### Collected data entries
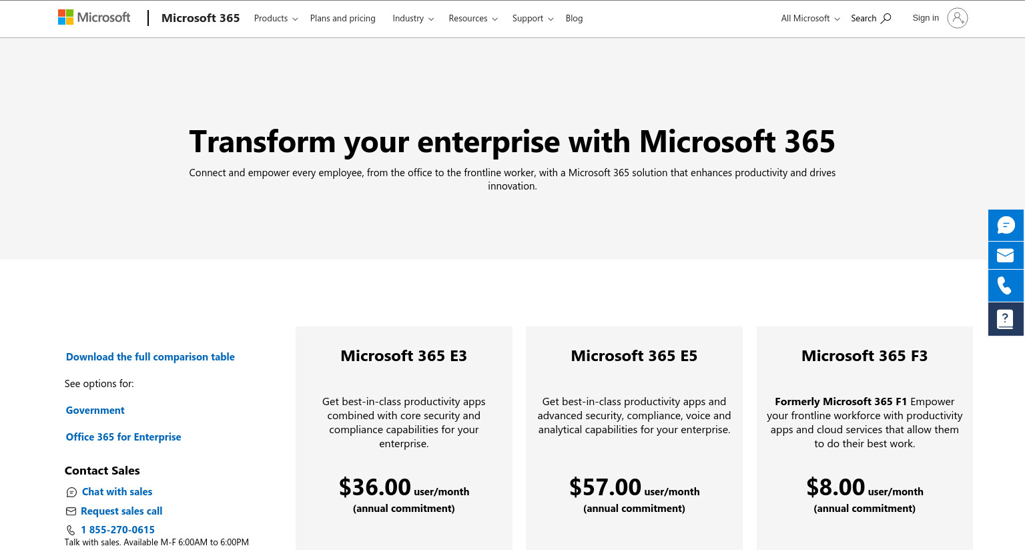Screen dimensions: 1025x550
Task: Click the search magnifying glass icon
Action: pyautogui.click(x=886, y=18)
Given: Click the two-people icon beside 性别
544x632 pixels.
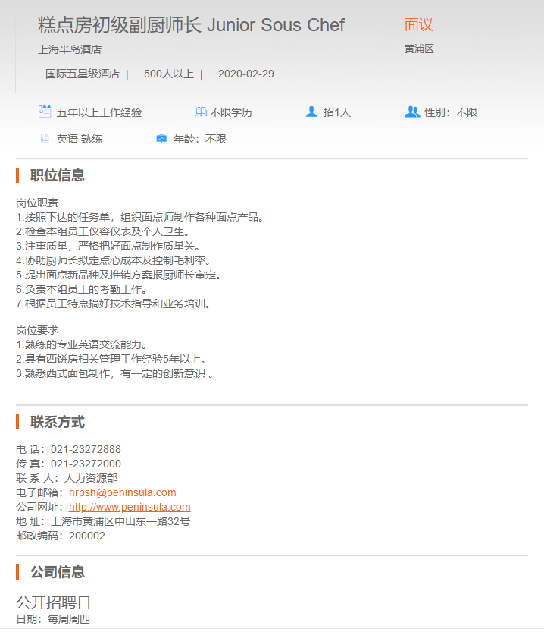Looking at the screenshot, I should tap(412, 112).
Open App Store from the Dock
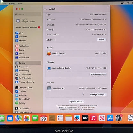Image resolution: width=133 pixels, height=133 pixels. coord(110,118)
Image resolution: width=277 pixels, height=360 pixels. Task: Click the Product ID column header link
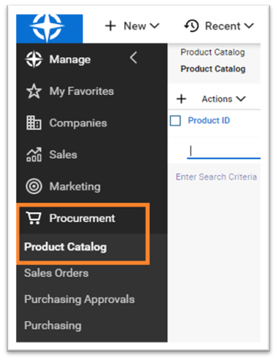point(209,121)
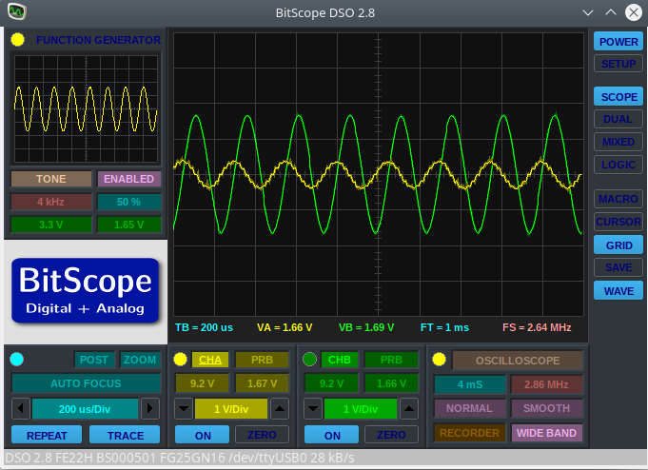Click the BitScope Digital + Analog logo
648x470 pixels.
(86, 289)
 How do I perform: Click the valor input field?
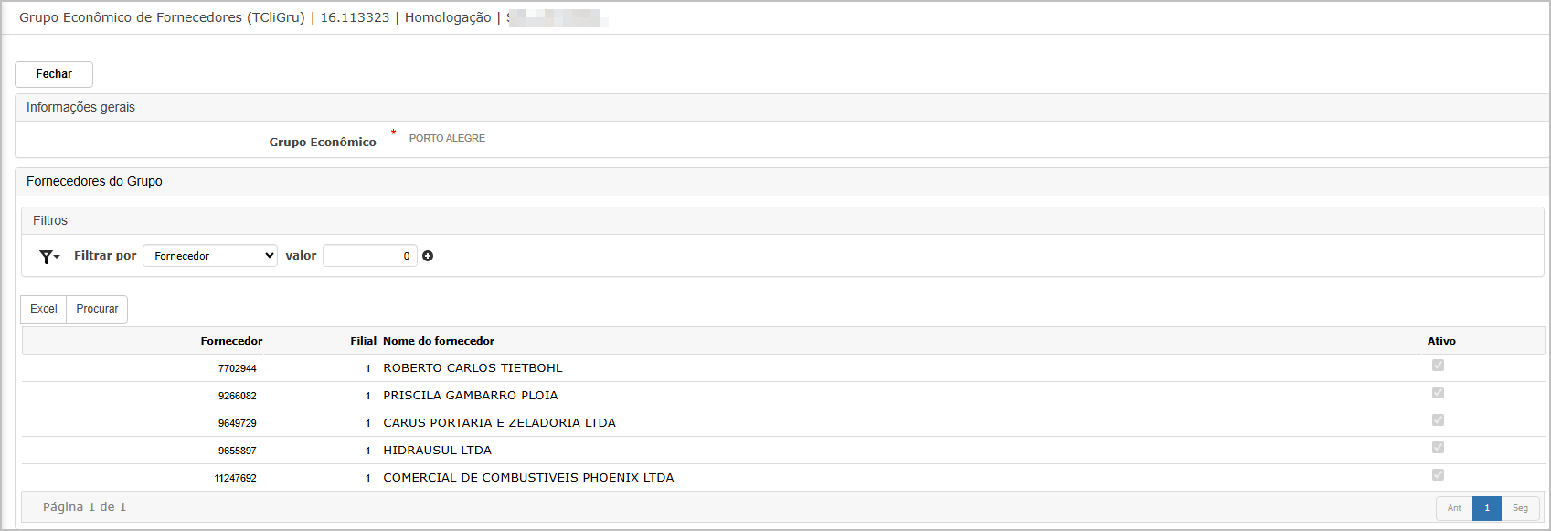[370, 256]
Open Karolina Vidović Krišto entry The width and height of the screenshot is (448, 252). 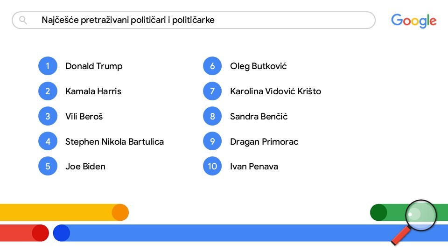(276, 91)
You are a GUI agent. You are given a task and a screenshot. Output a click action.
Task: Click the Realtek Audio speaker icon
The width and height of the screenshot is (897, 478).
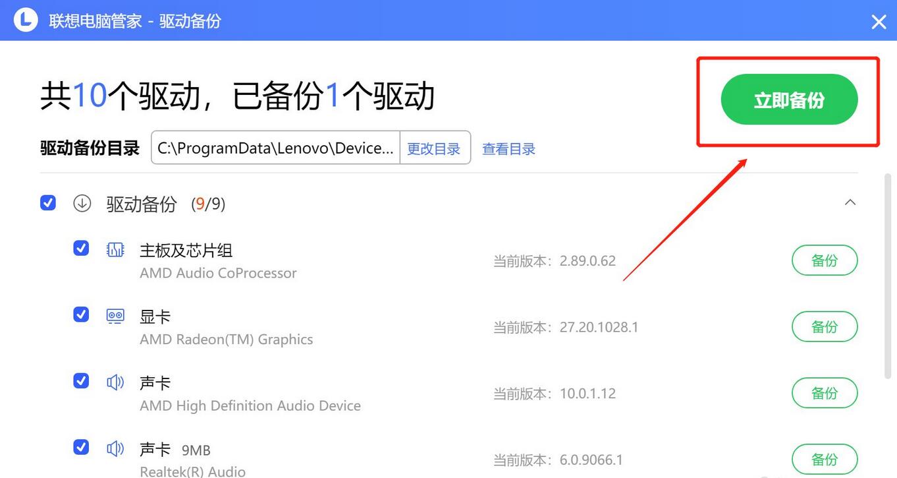115,449
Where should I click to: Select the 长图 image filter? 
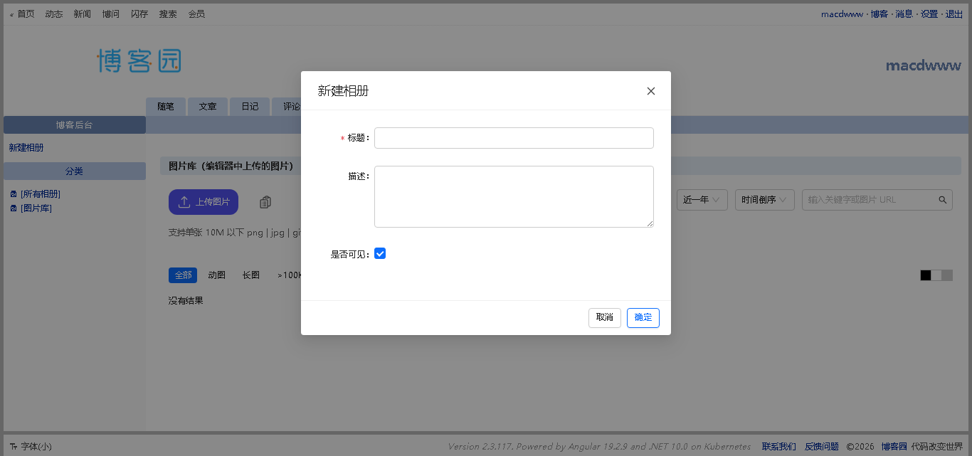pyautogui.click(x=250, y=275)
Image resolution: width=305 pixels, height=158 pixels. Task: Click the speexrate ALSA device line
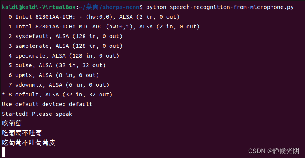(x=64, y=56)
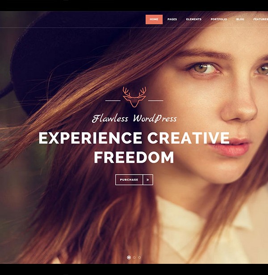Click the Experience Creative headline text

tap(134, 138)
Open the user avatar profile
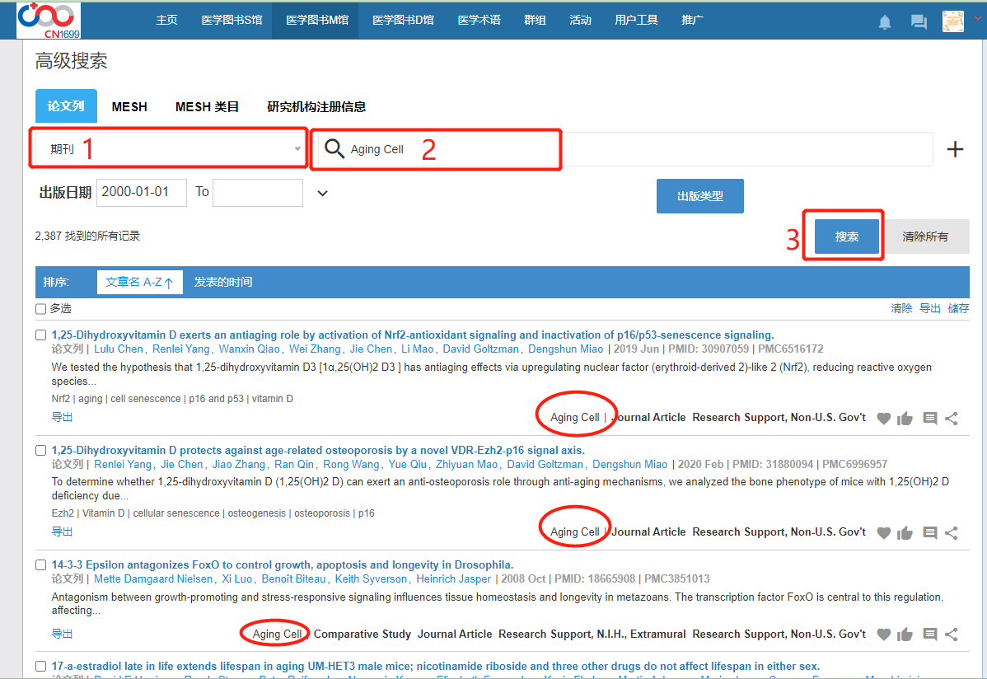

### Exercise requirements
Please output, exactly and with no pictures, only the lines from the one containing "You are a GUI" through the final line of the records above.

### Answer section
You are a GUI agent. You are given a task and a screenshot. Output a click action.
Task: Click the Realtek Audio speaker icon
The width and height of the screenshot is (897, 478).
115,449
Where should I click to: Select the 长图 image filter? 
pyautogui.click(x=250, y=275)
Image resolution: width=305 pixels, height=158 pixels. Task: Click the speexrate ALSA device line
(x=64, y=56)
Click the Experience Creative headline text

tap(134, 138)
Open the user avatar profile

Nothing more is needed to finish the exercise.